SAN JOSE, Calif.--(BUSINESS WIRE)--Aug. 8, 2016-- NeoPhotonics Corporation (NYSE: NPTN), a leading designer and manufacturer of advanced hybrid photonic integrated optoelectronic modules and subsystems for bandwidth-intensive, high-speed communications networks, today announced financial results for its second quarter ended June 30, 2016.

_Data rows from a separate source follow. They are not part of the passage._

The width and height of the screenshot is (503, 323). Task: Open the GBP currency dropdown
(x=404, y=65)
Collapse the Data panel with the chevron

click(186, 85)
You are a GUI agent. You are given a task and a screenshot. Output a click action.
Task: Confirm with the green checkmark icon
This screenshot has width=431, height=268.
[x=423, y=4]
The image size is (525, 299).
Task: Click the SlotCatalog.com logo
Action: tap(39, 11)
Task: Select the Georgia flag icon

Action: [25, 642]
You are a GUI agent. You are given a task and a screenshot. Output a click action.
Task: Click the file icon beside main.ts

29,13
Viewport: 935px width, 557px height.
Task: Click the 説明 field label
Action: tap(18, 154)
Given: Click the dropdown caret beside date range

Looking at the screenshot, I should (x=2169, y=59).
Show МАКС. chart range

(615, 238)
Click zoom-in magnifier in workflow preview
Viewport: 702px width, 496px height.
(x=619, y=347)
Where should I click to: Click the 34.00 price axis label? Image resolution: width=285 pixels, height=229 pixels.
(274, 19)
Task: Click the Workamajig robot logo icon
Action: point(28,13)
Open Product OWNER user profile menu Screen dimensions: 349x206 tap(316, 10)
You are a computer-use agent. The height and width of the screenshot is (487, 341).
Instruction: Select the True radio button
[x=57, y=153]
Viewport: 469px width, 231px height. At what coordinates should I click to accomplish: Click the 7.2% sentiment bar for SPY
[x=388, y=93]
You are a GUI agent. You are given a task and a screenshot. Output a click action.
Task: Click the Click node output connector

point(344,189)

“Globally, we continue to see the overall environment for 100G and beyond products very robust across both telecom and datacenter applications. In spite of PON market softness, we delivered solid financial results in the second quarter including strong profitability at 15 cents per share and cash generation of approximately $10 million. We are accelerating our high speed product growth and we have announced the end of life of our declining and lower margin PON products,” stated Tim Jenks, Chairman and CEO of NeoPhotonics. “We are experiencing an unprecedented level of demand for our 100G products, which we’re seeing as a major and sustaining mid-term trend in China as well as in the west. Given these industry trends and our strong market position, we are raising and narrowing our expected revenue growth for 2016 to a range of 22-25%,” concluded Mr. Jenks.

Second Quarter Summary

  • Revenue was $99.1 million, up $13.8 million, or 16.1%, from the second quarter of 2015, and flat from the prior quarter
  • GAAP Gross margin was 27.8%, down from 30.6% in the second quarter of 2015, and down from 31.4% in the prior quarter
  • Non-GAAP Gross margin was 29.3%, down from 32.3% in the second quarter of 2015, and down from 32.8% in the prior quarter
  • GAAP Net income was $2.7 million, up from $1.8 million in the second quarter of 2015, and up from $2.3 million in the prior quarter
  • Non-GAAP Net income was $6.9 million, up from $5.3 million in the second quarter of 2015, down slightly from $7.0 million in the prior quarter
  • GAAP Diluted earnings per share was $0.06, up from $0.05 per share in the second quarter of 2015 and up from the $0.05 per share in the prior quarter
  • Non-GAAP Diluted earnings per share was $0.15, up from $0.14 per share in the second quarter of 2015, and flat with $0.15 in the prior quarter
  • Adjusted EBITDA was $12.0 million, up from $11.4 million in the second quarter of 2015, and down slightly from $12.3 million in the prior quarter

Non-GAAP results exclude $1.3 million of amortization of acquisition-related intangibles and $2.2 million of stock based compensation expenses and $0.8 million of transaction costs.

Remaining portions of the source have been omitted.